En lugar de tomar un estado general de ansiedad por las situaciones que nos vienen, esta práctica consiste en pensar qué es lo peor podría pasar. ¿Es realmente tan malo?

¿Cómo practicar la visualización negativa?

Cada vez que inicies una nueva tarea, empieces a sentirte demasiado apegado a algo o tengas miedo de tomar acción, utiliza la visualización negativa para ponerte a tierra y comprender a qué te enfrentas.

1. Haz una lista de todas las cosas que son valiosas para ti

En primer lugar, anota en un papel todas las cosas que para ti son importantes. Esto no solo hace referencia a cosas materiales, sino también aquellas personas, lugares o aficiones que son importantes en tu vida.

  • Posesiones materiales: casa, vehículos, dispositivos electrónicos, objetos con valor sentimental…
  • Seres queridos: familia, pareja, amigos, mascotas…
  • Trabajo: trabajo, compañeros, oportunidades laborales…
  • Entretenimiento o aficiones: series de televisión, libros, deportes, lugares, comidas favoritas…

2. Guarda un espacio en tu calendario para hacer el ejercicio de visualización negativa

Para aprovechar los beneficios de esta técnica, es importante practicarla con cierta frecuencia hasta que se convierta en un hábito. Para ayudarte a empezar puedes poner un recordatorio o alarma en tu teléfono. No es necesario que lo practiques todos los días; con una o dos veces por semana es suficiente. Puedes practicar la visualización negativa nada más levantarte (¿Imaginas que no hubieras tenido la oportunidad de despertarte de nuevo?), cuando comas (¿Qué pasaría si no tuvieras acceso a la comida?), cuando hagas ejercicio (¿Cómo te afectaría si perdieras alguna parte de tu cuerpo?), cuando te vayas a la cama (hay un millón de cosas que podrían haber salido mal, ¿tal vez no fue tan mal día al fin y al cabo?).
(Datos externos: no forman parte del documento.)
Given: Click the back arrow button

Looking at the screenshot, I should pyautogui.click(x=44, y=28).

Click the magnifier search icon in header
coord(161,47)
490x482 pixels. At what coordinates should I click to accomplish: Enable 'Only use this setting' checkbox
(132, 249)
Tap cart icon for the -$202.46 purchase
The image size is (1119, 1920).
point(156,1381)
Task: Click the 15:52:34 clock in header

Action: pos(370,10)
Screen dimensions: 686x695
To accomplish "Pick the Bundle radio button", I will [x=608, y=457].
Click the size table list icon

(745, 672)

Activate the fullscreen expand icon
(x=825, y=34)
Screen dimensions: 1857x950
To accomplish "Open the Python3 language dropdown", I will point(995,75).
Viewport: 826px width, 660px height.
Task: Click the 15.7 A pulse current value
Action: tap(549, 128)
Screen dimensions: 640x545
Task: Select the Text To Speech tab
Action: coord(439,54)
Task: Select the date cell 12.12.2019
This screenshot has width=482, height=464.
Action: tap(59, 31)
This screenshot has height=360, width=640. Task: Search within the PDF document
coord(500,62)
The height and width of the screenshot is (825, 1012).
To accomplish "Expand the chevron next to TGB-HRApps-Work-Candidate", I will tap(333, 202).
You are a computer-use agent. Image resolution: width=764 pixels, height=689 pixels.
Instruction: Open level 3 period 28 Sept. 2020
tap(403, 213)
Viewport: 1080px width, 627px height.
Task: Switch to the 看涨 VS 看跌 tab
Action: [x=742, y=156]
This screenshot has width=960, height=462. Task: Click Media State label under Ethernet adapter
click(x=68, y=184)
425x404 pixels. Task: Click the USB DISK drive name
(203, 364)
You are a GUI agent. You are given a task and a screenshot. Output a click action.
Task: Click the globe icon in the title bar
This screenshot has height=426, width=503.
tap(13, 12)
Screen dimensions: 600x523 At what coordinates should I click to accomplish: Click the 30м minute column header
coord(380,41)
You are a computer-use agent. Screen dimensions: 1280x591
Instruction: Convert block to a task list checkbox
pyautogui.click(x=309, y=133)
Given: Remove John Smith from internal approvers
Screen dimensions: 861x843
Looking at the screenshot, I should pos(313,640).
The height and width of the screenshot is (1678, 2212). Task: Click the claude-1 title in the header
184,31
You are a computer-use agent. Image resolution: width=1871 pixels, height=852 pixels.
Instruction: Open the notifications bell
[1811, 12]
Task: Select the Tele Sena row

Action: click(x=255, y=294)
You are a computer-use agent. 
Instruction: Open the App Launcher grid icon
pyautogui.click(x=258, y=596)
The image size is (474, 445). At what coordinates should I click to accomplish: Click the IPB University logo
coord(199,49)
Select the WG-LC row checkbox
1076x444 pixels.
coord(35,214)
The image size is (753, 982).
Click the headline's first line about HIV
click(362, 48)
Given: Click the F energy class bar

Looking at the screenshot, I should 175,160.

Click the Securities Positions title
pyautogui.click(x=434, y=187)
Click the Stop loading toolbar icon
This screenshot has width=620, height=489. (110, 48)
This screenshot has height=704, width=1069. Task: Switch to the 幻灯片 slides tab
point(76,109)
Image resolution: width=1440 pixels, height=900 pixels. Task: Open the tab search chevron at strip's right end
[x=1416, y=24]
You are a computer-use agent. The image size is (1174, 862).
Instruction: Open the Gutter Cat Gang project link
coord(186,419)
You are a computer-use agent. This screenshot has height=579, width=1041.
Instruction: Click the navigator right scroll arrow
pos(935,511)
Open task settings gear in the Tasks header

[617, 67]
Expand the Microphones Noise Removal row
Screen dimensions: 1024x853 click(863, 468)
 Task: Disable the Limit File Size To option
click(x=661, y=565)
3.¿Cómo te sentirías si esas cosas tan importantes para ti ya no estuvieran?

En cada sesión, piensa en cómo te sentirías si todas esas cosas relacionadas con alguna de las categorías anotadas ya no te pertenecieran o no existieran. ¿Qué pasa si pierdes tu trabajo? ¿Y si tuvieras que mudarte a un apartamento mucho más pequeño? ¿Y si tu trabajo resulta ser un fracaso?

Juega con los diferentes escenarios o resultados a los que te puedes enfrentar, los miedos que están en el fondo de tu mente, y llega a un acuerdo con ellos. La clave es prepararse mentalmente no solo para lo que se espera, sino también para lo que puede salir mal, lo inesperado.

4. ¿Qué puedes hacer para evitar esta situación, para minimizar el impacto o para aprovechar más el presente?

¿Cómo puedo alejarme del peor de los escenarios y acercarme al mejor de los escenarios? Esta técnica nos permite volver más rápido al camino cuando nos desviamos del rumbo, ya que ya habremos trazado un plan de respaldo. «Si quieres que alguien mantenga la cabeza fría cuando la crisis golpee, deberás entrenarla antes de que llegue», decía Séneca.